Regulus Drug Candidate RG-012 to Treat Kidney Damage in Alport Patients Begins Phase 1 Clinical Trials
RG-012, a drug to treat renal function decline in patients with Alport syndrome, is moving into Phase 1 clinical trial, says its developer, Regulus Therapeutics. The company, based in La Jolla, Calif., expects this new trial to overcome the setback announced last November on its RG-012 Phase 2 study, and give additional information supporting the drug’s clinical application.
Regulus focuses on drugs for renal, hepatic and central nervous system diseases. Targeting small non-coding RNA molecules,or microRNAs involved in disease development and progression, the company expects to supply new effective treatment possibilities for conditions with unmet medical needs.
A previous study showed that a microRNA called mir-21 was involved in kidney fibrosis and tissue damage — conditions also common in Alport patients.

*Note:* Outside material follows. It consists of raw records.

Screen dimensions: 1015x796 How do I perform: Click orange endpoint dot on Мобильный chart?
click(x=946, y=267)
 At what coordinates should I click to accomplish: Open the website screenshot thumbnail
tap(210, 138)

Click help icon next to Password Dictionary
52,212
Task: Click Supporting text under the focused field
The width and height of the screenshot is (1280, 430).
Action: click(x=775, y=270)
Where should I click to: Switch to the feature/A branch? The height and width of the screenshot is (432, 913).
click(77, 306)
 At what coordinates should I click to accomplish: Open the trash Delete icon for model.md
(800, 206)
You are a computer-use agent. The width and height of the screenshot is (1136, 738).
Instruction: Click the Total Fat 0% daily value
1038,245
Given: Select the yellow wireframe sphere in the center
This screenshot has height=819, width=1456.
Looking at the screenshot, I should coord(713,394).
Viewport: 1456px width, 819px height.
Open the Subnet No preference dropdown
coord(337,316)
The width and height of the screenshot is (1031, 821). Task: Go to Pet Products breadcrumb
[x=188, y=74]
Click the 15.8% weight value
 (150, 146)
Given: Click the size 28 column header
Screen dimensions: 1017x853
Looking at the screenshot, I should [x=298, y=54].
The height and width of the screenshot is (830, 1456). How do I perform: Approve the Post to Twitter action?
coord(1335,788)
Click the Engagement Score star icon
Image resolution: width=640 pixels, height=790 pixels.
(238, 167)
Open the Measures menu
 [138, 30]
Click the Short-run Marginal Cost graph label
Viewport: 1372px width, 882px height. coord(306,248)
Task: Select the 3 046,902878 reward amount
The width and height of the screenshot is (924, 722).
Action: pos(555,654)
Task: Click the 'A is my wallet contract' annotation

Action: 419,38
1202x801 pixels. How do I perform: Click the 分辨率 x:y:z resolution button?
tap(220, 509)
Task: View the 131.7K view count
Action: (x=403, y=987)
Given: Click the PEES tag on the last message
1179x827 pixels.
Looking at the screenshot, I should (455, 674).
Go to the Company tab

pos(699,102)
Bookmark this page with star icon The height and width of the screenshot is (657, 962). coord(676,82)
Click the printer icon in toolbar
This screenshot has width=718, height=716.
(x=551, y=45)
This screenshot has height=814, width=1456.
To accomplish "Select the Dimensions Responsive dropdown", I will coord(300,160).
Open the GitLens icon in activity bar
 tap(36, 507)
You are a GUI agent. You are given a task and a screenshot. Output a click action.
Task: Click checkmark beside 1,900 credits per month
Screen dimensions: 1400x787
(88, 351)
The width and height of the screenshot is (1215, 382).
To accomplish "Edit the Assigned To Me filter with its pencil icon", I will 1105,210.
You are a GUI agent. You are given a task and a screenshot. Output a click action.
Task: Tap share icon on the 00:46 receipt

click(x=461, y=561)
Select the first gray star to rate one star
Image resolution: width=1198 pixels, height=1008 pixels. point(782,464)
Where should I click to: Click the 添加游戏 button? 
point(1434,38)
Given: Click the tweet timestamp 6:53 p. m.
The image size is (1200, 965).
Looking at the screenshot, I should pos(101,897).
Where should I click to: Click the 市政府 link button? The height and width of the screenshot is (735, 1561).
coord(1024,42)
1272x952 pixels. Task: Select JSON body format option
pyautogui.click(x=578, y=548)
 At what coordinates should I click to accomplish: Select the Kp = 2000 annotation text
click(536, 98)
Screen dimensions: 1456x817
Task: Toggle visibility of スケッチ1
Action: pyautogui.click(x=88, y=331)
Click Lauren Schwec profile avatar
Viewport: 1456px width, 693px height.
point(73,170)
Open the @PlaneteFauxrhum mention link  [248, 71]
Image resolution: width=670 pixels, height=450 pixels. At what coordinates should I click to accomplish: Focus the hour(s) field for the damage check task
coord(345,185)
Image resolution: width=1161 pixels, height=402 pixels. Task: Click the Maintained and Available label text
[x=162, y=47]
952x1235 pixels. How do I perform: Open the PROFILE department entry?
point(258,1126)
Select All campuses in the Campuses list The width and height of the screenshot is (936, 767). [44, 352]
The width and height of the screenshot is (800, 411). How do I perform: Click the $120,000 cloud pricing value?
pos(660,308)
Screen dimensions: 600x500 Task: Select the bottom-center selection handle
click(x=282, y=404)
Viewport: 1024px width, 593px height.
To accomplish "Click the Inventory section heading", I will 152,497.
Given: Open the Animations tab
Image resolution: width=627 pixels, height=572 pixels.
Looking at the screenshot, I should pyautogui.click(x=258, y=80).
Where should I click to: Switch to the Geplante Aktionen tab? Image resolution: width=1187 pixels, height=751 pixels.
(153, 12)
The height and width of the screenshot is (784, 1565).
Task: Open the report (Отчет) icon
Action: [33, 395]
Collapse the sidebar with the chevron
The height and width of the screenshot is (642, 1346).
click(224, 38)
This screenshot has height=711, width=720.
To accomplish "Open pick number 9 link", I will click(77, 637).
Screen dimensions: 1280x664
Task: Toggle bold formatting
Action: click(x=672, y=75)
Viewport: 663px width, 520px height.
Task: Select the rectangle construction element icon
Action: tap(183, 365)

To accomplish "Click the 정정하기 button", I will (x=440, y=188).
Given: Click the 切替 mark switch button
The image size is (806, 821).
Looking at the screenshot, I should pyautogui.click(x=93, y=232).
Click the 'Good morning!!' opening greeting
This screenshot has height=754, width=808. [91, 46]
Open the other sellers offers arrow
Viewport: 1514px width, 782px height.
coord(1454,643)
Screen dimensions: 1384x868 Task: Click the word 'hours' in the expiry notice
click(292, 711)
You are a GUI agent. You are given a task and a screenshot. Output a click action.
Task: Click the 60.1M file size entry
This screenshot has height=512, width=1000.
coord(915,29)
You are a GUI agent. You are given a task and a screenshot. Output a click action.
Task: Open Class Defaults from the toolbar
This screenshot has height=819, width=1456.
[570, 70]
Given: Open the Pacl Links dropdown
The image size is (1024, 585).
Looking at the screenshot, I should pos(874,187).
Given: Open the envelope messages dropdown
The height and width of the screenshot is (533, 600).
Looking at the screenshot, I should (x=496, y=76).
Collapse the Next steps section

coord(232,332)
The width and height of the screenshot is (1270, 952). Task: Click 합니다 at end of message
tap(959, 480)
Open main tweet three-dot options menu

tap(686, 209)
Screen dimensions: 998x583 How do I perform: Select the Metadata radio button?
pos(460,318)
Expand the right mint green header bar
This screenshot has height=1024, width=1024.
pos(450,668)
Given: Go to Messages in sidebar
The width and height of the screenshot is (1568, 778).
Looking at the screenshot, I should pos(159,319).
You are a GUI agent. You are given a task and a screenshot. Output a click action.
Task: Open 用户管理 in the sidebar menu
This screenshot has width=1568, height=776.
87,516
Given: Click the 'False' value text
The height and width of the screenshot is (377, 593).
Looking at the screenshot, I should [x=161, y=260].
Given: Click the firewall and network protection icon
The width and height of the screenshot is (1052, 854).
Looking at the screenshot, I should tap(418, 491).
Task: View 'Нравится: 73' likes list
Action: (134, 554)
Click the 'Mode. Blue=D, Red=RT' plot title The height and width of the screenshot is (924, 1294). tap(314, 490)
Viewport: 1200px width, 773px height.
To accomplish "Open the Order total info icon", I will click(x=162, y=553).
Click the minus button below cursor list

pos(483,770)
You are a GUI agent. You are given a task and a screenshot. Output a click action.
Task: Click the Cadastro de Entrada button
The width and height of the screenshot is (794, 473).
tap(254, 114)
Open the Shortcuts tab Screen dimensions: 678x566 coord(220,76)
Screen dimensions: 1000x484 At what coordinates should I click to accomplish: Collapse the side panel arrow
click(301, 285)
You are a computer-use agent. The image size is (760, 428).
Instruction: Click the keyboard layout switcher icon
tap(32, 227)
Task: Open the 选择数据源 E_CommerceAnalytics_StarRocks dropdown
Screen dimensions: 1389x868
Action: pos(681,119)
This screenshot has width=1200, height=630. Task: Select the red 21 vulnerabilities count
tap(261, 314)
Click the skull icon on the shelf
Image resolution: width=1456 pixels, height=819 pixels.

Based on this, Regulus has developed RG-012 to inhibit mir-21 and its actions. In preclinical studies, RG-012 showed it was a potent mir-21 inhibitor, with promising results in Alport animal models. In combination with standard care therapies, RG-012 was improved the animals’ lifespan and kidney condition.
To overcome concerns over RG-012 Phase 2 study design, the company has initiated a Phase 1 multiple ascending dose (MAD) trial in healthy volunteers. This study will provide additional information on RG-012 efficacy and safety, and support the resume of the placebo-controlled Phase 2 HERA study (NCT02855268).
For now, Regulus has altered the HERA study and expects to accelerate patient enrollment in order to have initial results by mid-2018. Additionally, by late 2017 it expects to launch a Phase 1/2 renal biopsy study in Alport patients to address drug tissue specificity, and effects in other markers of the disease.
Both these clinical trials will begin enrollment protocols following completion of the MAD study.
Calling 2016 a “year of accomplishments and important key learnings,” Regulus President and CEO Paul Grint said in a press release he is “even more convinced that targeting microRNAs offer significant advancements in therapeutic potential for many diseases for which there are currently no or limited treatment options.”